Older Isolation and Loneliness

No Man is an Island

Take ‘Julianne’, a lonely-heart 41 year old writing her isolation on the internet. She‘s always suffered low self-esteem, has no partner, no children and is in a cycle of misery that exacerbates her social problems. She was an unpopular child; as an adult was prescribed antidepressants. She contemplated suicide.

She teaches, but knows few people, as colleagues socialise with their own families. Her parents are elderly; she is lonely. She’s advised to join classes, a gym, travel more; occasionally she goes on drinking binges. More technology is not her answer, but how can she connect with people?

Younger Isolation and Loneliness

A Pediatrics & Adolescent Medicine (2006) study indicated that childhood social isolation and loneliness increased poor physical/psychological health later in life. A thousand children/young adults were studied through socioeconomic factors, weight and intelligence up to age 26. The longer a youngster was socially-isolated from family and friends, the worse their adult health.

This at a time when medicine, food, information offer the safest, healthiest lifestyles the world has enjoyed.

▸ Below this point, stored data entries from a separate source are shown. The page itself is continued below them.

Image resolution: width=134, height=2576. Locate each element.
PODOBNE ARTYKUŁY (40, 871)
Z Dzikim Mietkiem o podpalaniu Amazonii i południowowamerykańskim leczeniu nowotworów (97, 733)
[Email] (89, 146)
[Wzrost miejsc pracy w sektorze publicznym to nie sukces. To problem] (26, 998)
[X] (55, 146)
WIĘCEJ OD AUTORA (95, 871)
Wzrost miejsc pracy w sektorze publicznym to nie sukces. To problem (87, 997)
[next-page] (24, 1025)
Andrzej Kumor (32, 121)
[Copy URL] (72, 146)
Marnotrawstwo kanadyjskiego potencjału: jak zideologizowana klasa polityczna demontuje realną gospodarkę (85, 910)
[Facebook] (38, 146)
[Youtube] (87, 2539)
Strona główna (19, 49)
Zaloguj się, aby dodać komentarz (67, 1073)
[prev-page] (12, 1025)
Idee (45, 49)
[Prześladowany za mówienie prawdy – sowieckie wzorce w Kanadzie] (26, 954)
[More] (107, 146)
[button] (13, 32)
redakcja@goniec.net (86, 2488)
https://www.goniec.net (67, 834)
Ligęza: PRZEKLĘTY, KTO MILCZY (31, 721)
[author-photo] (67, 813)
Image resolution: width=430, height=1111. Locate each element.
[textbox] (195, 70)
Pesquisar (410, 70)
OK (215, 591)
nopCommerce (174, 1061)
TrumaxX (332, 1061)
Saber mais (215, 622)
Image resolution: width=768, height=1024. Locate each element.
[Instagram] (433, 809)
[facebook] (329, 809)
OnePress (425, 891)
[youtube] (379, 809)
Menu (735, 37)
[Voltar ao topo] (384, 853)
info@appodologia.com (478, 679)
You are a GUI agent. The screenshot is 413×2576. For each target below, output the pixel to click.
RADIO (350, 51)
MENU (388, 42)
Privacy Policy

Man went to the moon and back, but some struggle to talk to neighbours.

In April 2010, the New York Post reported the death of a homeless New Yorker who‘d gone to help a woman being attacked, after 24 people walked past him lying in a pool of blood without doing anything to help, all recorded on CCTV.

Computers to Blame?

The Government dreams of inserting ‘common-sense and balance’ into laws, from surveillance to data protection and vulnerable people safeguarding. However, nobody can uninvent computers or dissolve data.

Some people mouse click at home, rather than appear physically in shops, banks, insurance agents and holiday outlets. Others prefer their music from electronic gadgets in a cocoon of personal isolation as they go about their lives.

One vicious circle is: small post offices close; pensions automatically enter elderly people’s bank accounts, reducing likelihood of mugging on their way home; retail business declines, no social intercourse; rural and urban isolation increases.

While some older people embrace new technology, welcome pin numbers, remote banking, online ordering, those without computer access are excluded from a microchip-driven world.

Young people hiding in bedrooms, ostensibly doing homework, is hardly new. What is different nowadays, is their social networking, games, entertainment and lifestyles are more personal and less condemning than the real world.

So the heart of the debate is this: as online takes over, where’s the human touch?